Flache Literatur
Die Frage nach der Übertragbarkeit von Clement Greenbergs flatness- Begriff auf die Literatur
Identifier (Artikel)
Abstract
Clement Greenberg lancierte in seinen Schriften zur modernen Malerei den Begriff der flatness, der besagt, dass im Zuge der Moderne sich im bis dato vorherrschenden Prinzip der Zentralperspektive ein Prozess der Verflächigung vollzieht, der die Malerei immer mehr dazu tendieren lässt, nicht mehr eine realistisch anmutende Raumillusion darzustellen, sondern die Oberfläche als Gegenstand der Kunst in den Blick zu nehmen. Durch das Hervorheben der flatness der Gemälde steht nun in der Moderne das Bild und seine Bildhaftigkeit im Vordergrund und nicht mehr dessen Inhalt. Durch diese Tendenz zur Verflächigung bedingt sich laut Greenberg vice versa die Moderne, die in letzter Konsequenz die reine Fläche als Objekt und Charakteristikum der Malerei proklamiert.
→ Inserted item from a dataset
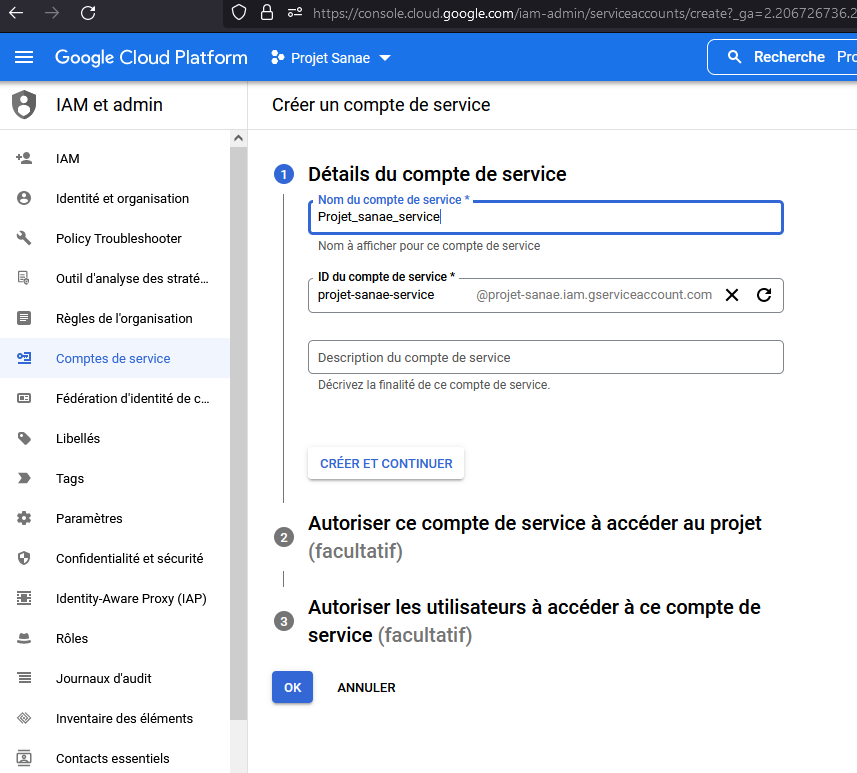
Task: Click the Libellés label icon
Action: [x=23, y=438]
Doch dieser Prozess ist nicht nur, wie Clement Greenberg argumentiert, in der Malerei zu finden. Der Artikel versucht vielmehr im Anschluss daran und mit Rückgriff auf Michel Foucaults Die Ordnung der Dinge aufzuzeigen, dass eine ähnliche Tendenz zur Verflächigung auch in der Entwicklung der modernen Literatur zu finden ist, und eben mit Greenbergs flatness-Begriff beschrieben werden kann. Ähnlich wie sich der perspektivische Tiefenraum der Malerei immer mehr in der Flächigkeit verliert, büßt auch die Sprache im Zuge der Moderne ihre Tiefenwirkung ein, indem die sprachlichen Zeichen nicht mehr über sich selbst hinaus auf eine zu vermittelnde diegetische Wirklichkeitsvorstellung verweisen, sondern sich selbst in ihrer eigenen Materialität präsentieren. Der Text wird somit zur sprachlichen Fläche ohne Tiefengrund. Den literarischen Wirklichkeitsdarstellungen des realistischen Programms im 19. Jahrhundert wohnt demnach ein eigentümliches Kippmoment inne. Die Pedanterie der wirklichen Wirklichkeitsdarstellung, dem sich die Literatur verschreibt, führt immer mehr zu einem hypertrophen Realismus, wie beispielhaft an Adalbert Stifters Werk gezeigt wird, der durch seine Detailtreue nicht reine Objektivität und Transparenz des Textes garantiert, sondern in die abstrakte Fläche der Schrift umkippt, die nur noch sich selbst zu sagen vermag.